Jordanian FM: Arab world willing to guarantee Israel’s security if Palestinian state established

Jacob Magid is The Times of Israel's US bureau chief

Jordanian Foreign Minister Ayman Safadi addresses reporters in New York at the United Nations on September 27, 2024. (Screen capture/X)
Jordanian Foreign Minister Ayman Safadi addresses reporters in New York at the United Nations on September 27, 2024. (Screen capture/X)

In a recent press conference on the sidelines of the UN General Assembly, Jordanian Foreign Minister Ayman Safadi insisted that Arab and Muslim countries will guarantee Israel’s security if Jerusalem agrees to allow the establishment of a Palestinian state on the pre-1967 lines, while blasting Prime Minister Benjamin Netanyahu’s refusal to do so.

“The Israeli prime minister came here today and said that Israel is surrounded by those who want to destroy it,” Safadi said at a Friday press conference shortly after Netanyahu finished his speech at the UN General Assembly.

“We’re here — members of the Muslim-Arab committee, mandated by 57 Arab and Muslim countries — and I can tell you very unequivocally, all of us are willing to guarantee the security of Israel in the context of Israel ending the occupation and allowing for the emergence of a Palestinian state,” Safadi passionately argued.

Netanyahu “is creating that danger because he simply does not want the two-state solution. If he does not want the two-state solution, can you ask Israeli officials what is their end-game — other than just wars and wars and wars?”

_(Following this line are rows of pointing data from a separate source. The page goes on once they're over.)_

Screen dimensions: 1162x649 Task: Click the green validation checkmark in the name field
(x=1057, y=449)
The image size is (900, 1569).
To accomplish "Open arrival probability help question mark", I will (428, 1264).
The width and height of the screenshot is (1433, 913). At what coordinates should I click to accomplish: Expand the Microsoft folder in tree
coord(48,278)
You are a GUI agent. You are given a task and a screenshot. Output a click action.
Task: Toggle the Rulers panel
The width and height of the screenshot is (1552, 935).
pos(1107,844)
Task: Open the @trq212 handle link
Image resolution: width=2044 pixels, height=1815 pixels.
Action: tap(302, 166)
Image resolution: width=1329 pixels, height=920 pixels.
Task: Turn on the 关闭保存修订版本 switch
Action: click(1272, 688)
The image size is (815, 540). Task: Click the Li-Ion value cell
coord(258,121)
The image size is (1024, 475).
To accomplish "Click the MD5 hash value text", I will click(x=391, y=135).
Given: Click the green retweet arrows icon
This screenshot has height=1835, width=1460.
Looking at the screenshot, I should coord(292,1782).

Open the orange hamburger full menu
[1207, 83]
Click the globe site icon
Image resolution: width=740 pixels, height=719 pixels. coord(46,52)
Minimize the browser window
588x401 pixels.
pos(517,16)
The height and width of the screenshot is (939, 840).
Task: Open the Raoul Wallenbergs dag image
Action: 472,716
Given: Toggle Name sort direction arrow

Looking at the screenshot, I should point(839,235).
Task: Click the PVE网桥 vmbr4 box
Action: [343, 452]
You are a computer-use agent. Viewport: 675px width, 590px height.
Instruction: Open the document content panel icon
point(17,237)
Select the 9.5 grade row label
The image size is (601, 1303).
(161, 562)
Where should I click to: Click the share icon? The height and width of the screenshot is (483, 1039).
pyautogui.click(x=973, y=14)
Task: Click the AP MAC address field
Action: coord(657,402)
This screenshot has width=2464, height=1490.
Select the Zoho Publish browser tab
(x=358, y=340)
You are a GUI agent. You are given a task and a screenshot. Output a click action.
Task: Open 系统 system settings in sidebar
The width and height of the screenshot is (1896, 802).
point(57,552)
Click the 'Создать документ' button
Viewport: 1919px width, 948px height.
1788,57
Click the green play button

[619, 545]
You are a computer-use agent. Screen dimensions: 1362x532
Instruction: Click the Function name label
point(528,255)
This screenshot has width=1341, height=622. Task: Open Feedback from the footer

“All of us in the Arab world here, want a peace in which Israel lives in peace and security, accepted, normalized with all Arab countries in the context of ending the occupation, withdrawing from Arab territory, allowing for the emergence of an independent, sovereign Palestinian state on the June 4, 1967 lies with East Jerusalem as its capital,” Safadi continues.

“The amount of damage that this Israeli government has done — 30 years of efforts to convince people that peace is possible, this Israeli government killed it. The amount of dehumanization, hatred, bitterness, will take generations to navigate through,” the Jordanian foreign minister says. “We have no partner for peace in Israel, there is a partner for peace in the Arab world, and that’s why the international community needs to move.”